E' incredibile, ma sembra che i ragazzi ritengano di essere già arrivati ad un punto tale da poter autocoverizzarsi, scimmiottando il lato più più commerciale del loro suono e infarcendo i pezzi di irritanti cori ohooohh/ehyeeeeh che ti fanno domandare a più riprese se per caso ci si trovi davanti ad una parodia dei Gaslight Anthem fatta da  "Weird Al" Yankovic

Davvero, a tratti la banalità che esce dai microsolchi è sconcertante, nella sua deriva derivativa (scusate il gioco di parole). Chissà se pezzi come la title-track, Howl, 45 o Desire arrangiati in modo diverso avrebbero potuto sentire più di arrosto che di fumo e sopratutto chissà se sono state le  legittime aspirazioni commerciali (da questo punto di vista vincenti, visto che Handwritten ha sfiorato la vetta delle chart UK e USA) a convincere Fallon e soci che il final cut che stavano riascoltando al banco del mixer fosse quello buono da mandare in produzione.

Nulla di tragico, un passo falso ci può stare. La speranza della rinascita risiede in una manciata di pezzi, Too much blood, Mae e sopratutto la dylaniana National anthem (guarda caso tutte ballate o midtempo).

Altre note positive sono la copertina vintage dell'album  (splendida) e due delle tre bonus track della deluxe edition, le cover di Sliver dei Nirvana e You got lucky di Tom Petty, a definire le coordinate musicali della band.

Voto politico sulla fiducia. A patto che gli ohohooooh di Brian non diventino marchio di fabbrica del gruppo al pari degli stanchi eeeeh di Vasco Rossi.

6/10


domenica 2 settembre 2012

Album o' the week / John Coltrane, Coltrane Jazz (1961)
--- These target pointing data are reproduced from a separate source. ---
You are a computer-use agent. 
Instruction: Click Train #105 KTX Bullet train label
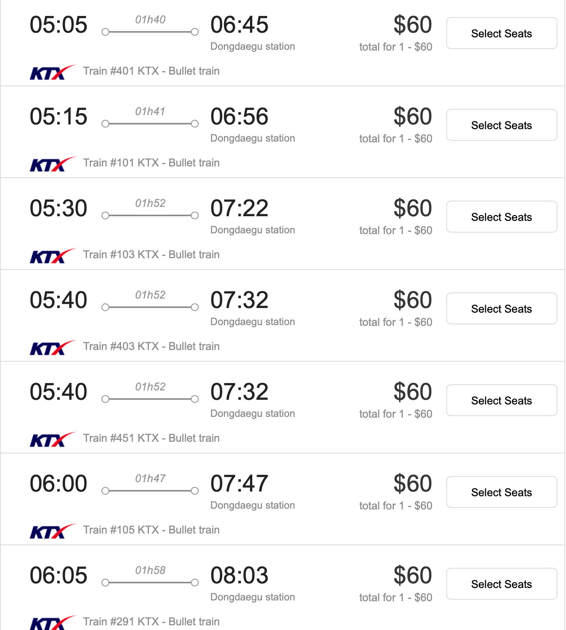click(151, 530)
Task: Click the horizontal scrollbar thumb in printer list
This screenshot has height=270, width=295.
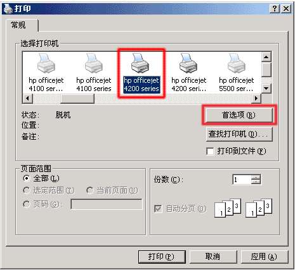Action: point(77,99)
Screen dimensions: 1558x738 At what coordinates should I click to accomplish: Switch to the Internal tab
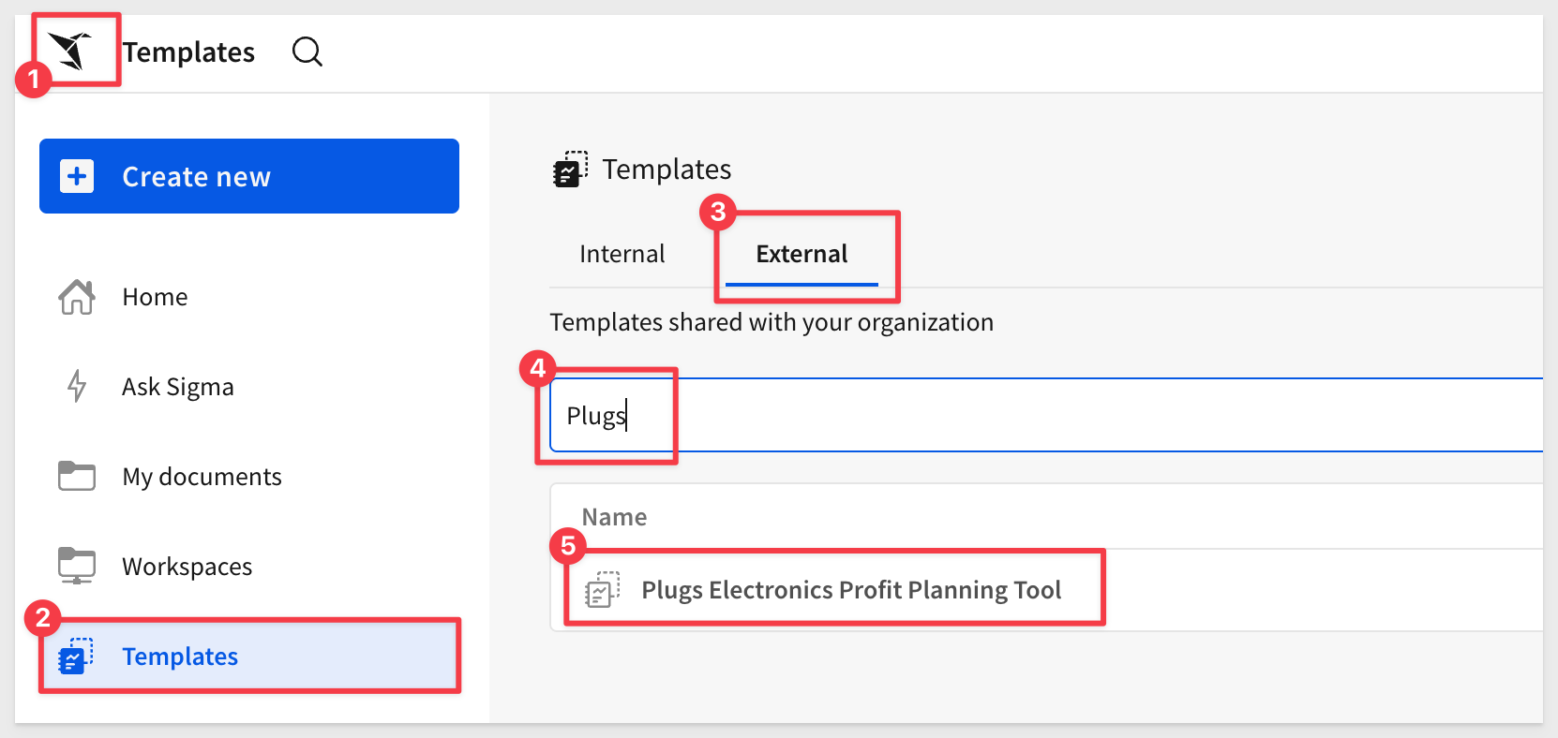[622, 254]
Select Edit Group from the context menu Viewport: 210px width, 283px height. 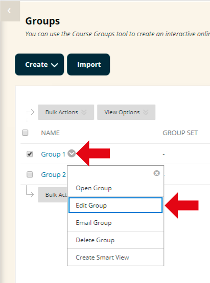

Inaspettatamente, il mood jazz in cui sono dolcemente scivolato (anche per merito del serial tv Homeland, ma ci tornerò nell'apposita recensione), continua ad attanagliarmi. Oggi ho pescato dalla mia discografia questo album di Coltrane, registrato nel 1960 tra due colossi come Giant Steps e My Favorite Things. Il sound è quello classico ed smoothy del quartetto jazz, ben lontano dalle sperimentazioni che contraddistinsero il Trane degli anni a venire. Village blues; Fifth house e Like Sonny i miei pezzi preferiti.